O documento leva em conta, também, as diretrizes estabelecidas pela Lei n. 13.060/2014, que disciplina o uso dos instrumentos de menor potencial ofensivo pelos agentes de segurança pública, em todo o território nacional. A lei determina que sempre que do uso da força praticada pelos agentes de segurança pública decorrerem ferimentos em pessoas, deverá ser assegurada a imediata prestação de assistência e socorro médico aos feridos, bem como a comunicação do ocorrido à família ou à pessoa por eles indicada.

Além disso, o MPF reforça também as recomendações técnicas do fabricante da granada lacrimogênea tríplice hyper GL-300/TH e a instrução para que o uso do gás em ações de treinamento deve ser precedido do estabelecimento de um protocolo que reconheça e considere as especificidades locais de clima, temperatura, localização da área, ventos e outros elementos capazes de gerar o descontrole da dissipação da substância.

Diante do apurado, o MPF recomendou que as ações de treinamento e formação de soldados, quando houver o emprego de arma não letal (como o gás lacrimogêneo), sejam precedidas de reconhecimento das peculiaridades da área de localização do evento (clima, temperatura, densidade ocupacional das adjacências e outros elementos determinantes para manutenção do controle da ação), planejamento, controle de acesso e dispersão da substância.
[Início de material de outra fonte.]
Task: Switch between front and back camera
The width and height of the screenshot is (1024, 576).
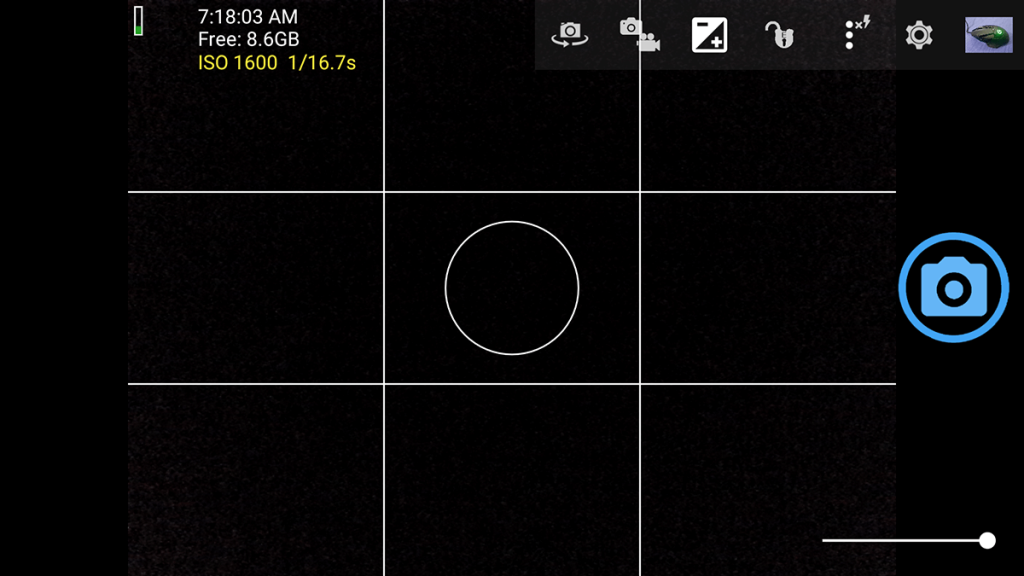Action: 570,36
Estas condições são determinantes para definição do tipo de substância, quantidade, volume, horário, espaço físico e sequência operacional para o uso controlado em ações de treinamento.

Foi recomendado, ainda, que seja estabelecido pelo comando do BIS, um protocolo institucional preventivo e corretivo com medidas técnicas, operacionais e de atendimento que garantam a segurança, o restabelecimento da normalidade e o atendimento de possíveis vítimas, em situações de descontrole relacionado ao uso de armas não letais em ações de treinamento, considerando a localização do batalhão, a densidade ocupacional e as normas técnicas relacionadas ao tipo de armamento.